Back to Neil. For the longest time, I did not get more than a wave, a hello or a raise of the eyebrows when I met him around makati lotsa times. Sometimes, I even felt like he didn't want to be identified with me. It stung like hell. 2 days ago, when I saw him, I found out we both had the work break that day and nothing to do. I realized, it's the perfect time for catching up. Admittedly, I missed him.
To make the rather long story short, I had to go and tap him on the shoulder and ask him to accompany me. Then, we chatted a little about our sucky corporate lives. When he mentioned about having difficulty in doing a financial forecast, I offered my help. We went into my place and I tried editing his report. About an hour later and halfway through, I looked behind to ask him about a particular statement in his paper, and found him chit-chatting with someone else.
Tsk.
I waited for him to stop talking and then asked him about the statement. Right then and there, he told me he would just edit the report at home, stood up and went out with the person he was talking to.
To tell you the truth, I was offended. I mean, he knew I still had about an hour to go and no one to be with and yet, he just went right ahead and left me at the first sight of his new friends. I realized then that maybe our friendship would never be the same again. Maybe, a one-way input of effort would NEVER be enough. Maybe I was hoping for a lost cause.

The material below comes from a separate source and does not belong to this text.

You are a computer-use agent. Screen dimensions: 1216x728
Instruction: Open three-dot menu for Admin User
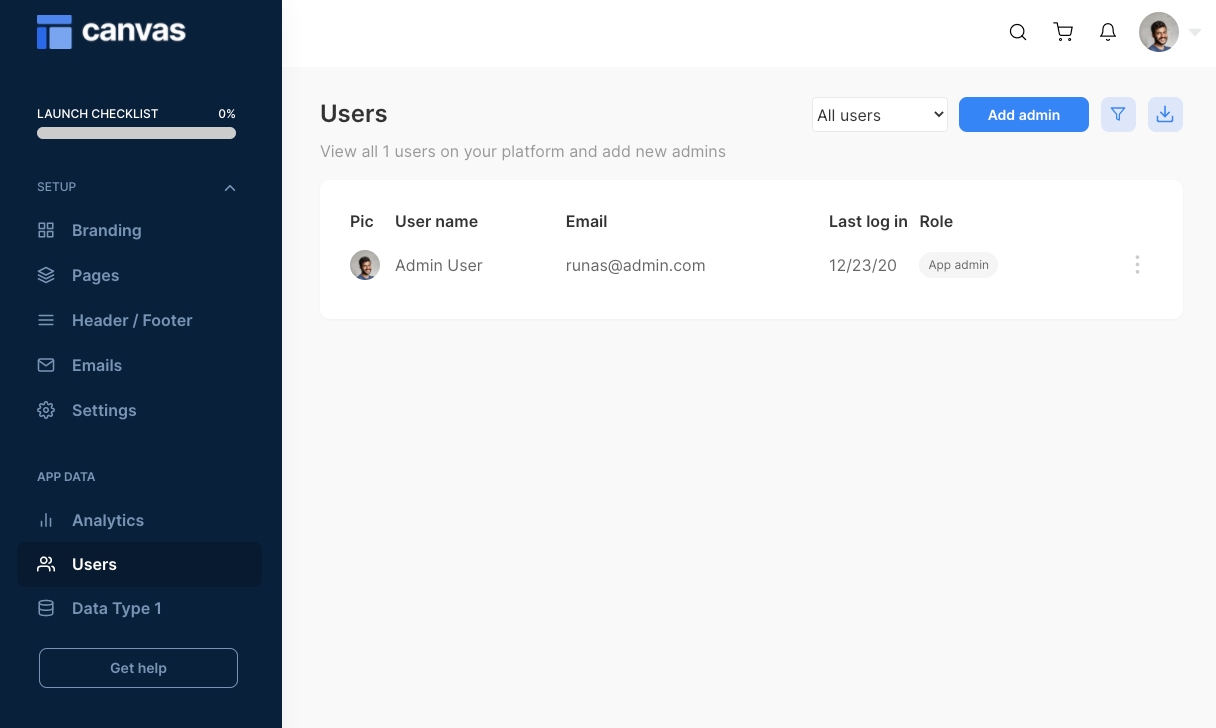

And maybe he never knew, but was my BEST guy friend.
So now I'm sitting here, close to tears, sharing my life dramatizations with all of you when I should be preparing a presentation for 2 biotch clients, which are both scheduled tomorrow. I'm such a sappy ass.
I realized...I'm stupid for giving a piece of myself. I'm stupid for hoping too much. I'm stupid for putting my heart in the hands of people who do not know the value of the friendship I had offered.
I'm so stupid.
To Doll and Neil, for all it's worth, THANK YOU from the bottom of my heart. I truly enjoyed it while it lasted.